What this repo _is not_:
- A tutorial — check out the [Getting Started Tutorial](https://docs.getdbt.com/tutorial/setting-up) for that. Notably, this repo contains some anti-patterns to make it self-contained, namely the use of seeds instead of sources.
- A demonstration of best practices — check out the [dbt Learn Demo](https://github.com/dbt-labs/dbt-learn-demo) repo instead. We want to keep this project as simple as possible.
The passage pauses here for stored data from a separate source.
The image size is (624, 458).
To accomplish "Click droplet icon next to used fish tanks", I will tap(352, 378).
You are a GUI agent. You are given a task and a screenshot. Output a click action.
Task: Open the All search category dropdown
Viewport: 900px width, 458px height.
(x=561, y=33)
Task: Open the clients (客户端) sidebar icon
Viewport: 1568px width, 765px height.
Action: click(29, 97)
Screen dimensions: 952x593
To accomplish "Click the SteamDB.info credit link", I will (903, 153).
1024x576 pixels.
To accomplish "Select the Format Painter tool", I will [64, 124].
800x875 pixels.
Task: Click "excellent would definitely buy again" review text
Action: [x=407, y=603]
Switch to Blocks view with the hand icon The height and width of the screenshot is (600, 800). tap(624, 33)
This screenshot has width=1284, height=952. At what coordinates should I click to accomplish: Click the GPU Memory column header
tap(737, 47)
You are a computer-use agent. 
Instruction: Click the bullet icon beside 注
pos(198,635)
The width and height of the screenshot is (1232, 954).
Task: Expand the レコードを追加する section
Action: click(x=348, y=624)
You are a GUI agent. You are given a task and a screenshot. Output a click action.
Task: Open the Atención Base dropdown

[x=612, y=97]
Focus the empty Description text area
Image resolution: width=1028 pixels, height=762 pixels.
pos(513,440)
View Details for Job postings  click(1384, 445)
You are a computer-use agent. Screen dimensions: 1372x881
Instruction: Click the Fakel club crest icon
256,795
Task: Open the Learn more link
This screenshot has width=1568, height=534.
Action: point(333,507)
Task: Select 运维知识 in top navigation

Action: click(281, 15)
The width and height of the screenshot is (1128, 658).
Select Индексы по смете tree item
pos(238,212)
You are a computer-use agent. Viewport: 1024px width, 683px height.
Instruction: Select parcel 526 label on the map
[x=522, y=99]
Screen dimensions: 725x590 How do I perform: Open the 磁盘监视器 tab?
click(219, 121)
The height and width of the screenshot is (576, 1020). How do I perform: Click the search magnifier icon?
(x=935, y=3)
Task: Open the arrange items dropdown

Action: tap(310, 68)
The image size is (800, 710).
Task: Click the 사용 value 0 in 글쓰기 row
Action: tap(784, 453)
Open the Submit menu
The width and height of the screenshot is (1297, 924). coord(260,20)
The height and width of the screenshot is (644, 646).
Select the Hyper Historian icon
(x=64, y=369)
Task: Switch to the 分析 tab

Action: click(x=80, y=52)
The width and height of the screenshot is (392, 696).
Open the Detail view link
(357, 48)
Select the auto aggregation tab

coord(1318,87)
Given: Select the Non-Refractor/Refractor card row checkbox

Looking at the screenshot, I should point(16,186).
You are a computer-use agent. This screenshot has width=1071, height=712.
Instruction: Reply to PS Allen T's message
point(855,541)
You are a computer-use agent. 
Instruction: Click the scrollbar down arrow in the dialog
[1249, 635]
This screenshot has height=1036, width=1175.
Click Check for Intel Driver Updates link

As such, we chose not to implement:
- our standard file naming patterns (which make more sense on larger projects, rather than this five-model project)
- a pull request flow
- CI/CD integrations
- A demonstration of using dbt for a high-complex project, or a demo of advanced features (e.g. macros, packages, hooks, operations) — we're just trying to keep things simple here!
## What's in this repo?
This repo contains [seeds](https://docs.getdbt.com/docs/building-a-dbt-project/seeds) that includes some (fake) raw data from a fictional app along with some basic dbt [models](https://docs.getdbt.com/docs/building-a-dbt-project/building-models), tests, and docs for this data.
The raw data consists of customers, orders, and payments, with the following entity-relationship diagram:
![Jaffle Shop ERD](/etc/jaffle_shop_erd.png)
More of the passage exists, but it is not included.